Через сорок минут хорошего бега группа вышла к тому месту, где река делала широкий и плавный поворот в сторону села. Подождав отставшего разведчика-стрелка, выполнявшего функции тылового охранения, и дав студенту и бойцам отдохнуть пару минут хотя бы стоя, упершись головой в собственную грудь, Вадим ещё раз оглядел своих ребят. К реке они вышли сверху, и хотя уклон был почти незаметным, двигаться здесь всё же было чуточку легче. Селу полагалось открыться метрах в двухстах впереди, а посты наблюдения, если они в такой демонстративно мирной местности и имелись, не были обнаружены ни «Совой» с тепловизором, прошедшей над долиной в самом начале ночи, ни ими самими. Так что теперь очередь студента…

Николай, использовав дарованные богом минуты, чтобы чуть-чуть отдышаться после броска, подсознательно ожидал какого-нибудь формального «Benedictio novi militis»[40], но напрасно – после короткой передышки командир спецназовской группы просто скомандовал «Вперёд» – опять же, только жестом – и тени соскользнули с откоса по осыпающимся камешкам. Пара бойцов тут же ушла вперёд, разбрасывая влажную от ночной сырости гальку с шумом не слишком стесняющихся своей скорости людей, остальные последовали за ними.
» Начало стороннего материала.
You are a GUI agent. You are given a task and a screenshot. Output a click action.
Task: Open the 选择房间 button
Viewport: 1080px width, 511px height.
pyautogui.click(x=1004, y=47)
Горизонт уже начинал потихоньку светлеть, протягивая от изгибов холмов гротескные, залитые чёрной тушью тени. Через считанные десятки минут местные тётки и девчонки поднимутся доить коров, начнут орать первые петухи, какой-нибудь мучающийся похмельем бородач пойдёт сполоснуться к ключу… В общем, времени оставалось мало.
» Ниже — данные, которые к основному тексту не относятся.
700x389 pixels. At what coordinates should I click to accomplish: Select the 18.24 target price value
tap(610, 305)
Пройдя поворот речного русла, стремительная людская цепочка превратилась в гибко шевелящуюся гусеницу. Уже на первой сотне метров группа разбилась на пары и тройки, отделённые друг от друга десятком летящих шагов, быстро и плавно скользящие через засыпанное галькой пространство в сползающей в реку непроницаемой ещё тени прибрежных кустов. Злые, настороженные, изготовленные к бою «москвичи» ощущали буквально зубную боль от того, что у них не было пулемёта. Лучшее оружие спецназа – это подвижность, но в огневом бою на такой почти порнографически открытой местности, какой предстало каменистое речное русло, хороший пулемётчик способен сделать из ситуации практически полное дерьмо.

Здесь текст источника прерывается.